(Dataset entries)

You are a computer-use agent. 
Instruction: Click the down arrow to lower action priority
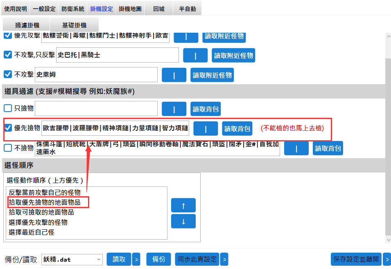(183, 221)
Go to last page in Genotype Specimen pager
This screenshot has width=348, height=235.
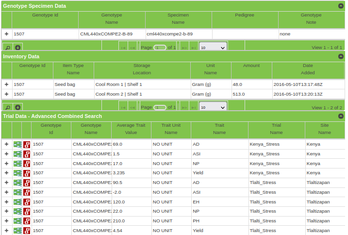point(194,48)
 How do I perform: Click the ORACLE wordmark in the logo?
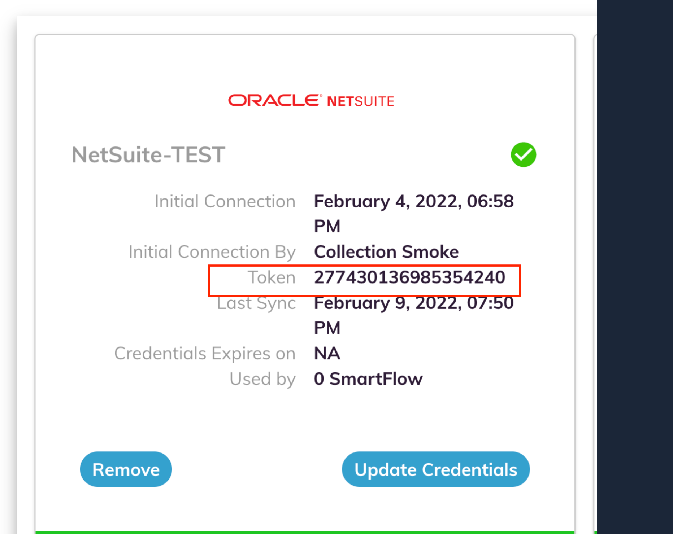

▶ _EXERCISE PROMPT_:
Each entry above should be written out again exactly, without its pictures.

▶ _ANSWER TO THIS PROBLEM_:
You are a computer-use agent. 
Instruction: Click the down arrow to lower action priority
(183, 221)
Go to last page in Genotype Specimen pager
This screenshot has width=348, height=235.
point(194,48)
 How do I perform: Click the ORACLE wordmark in the logo?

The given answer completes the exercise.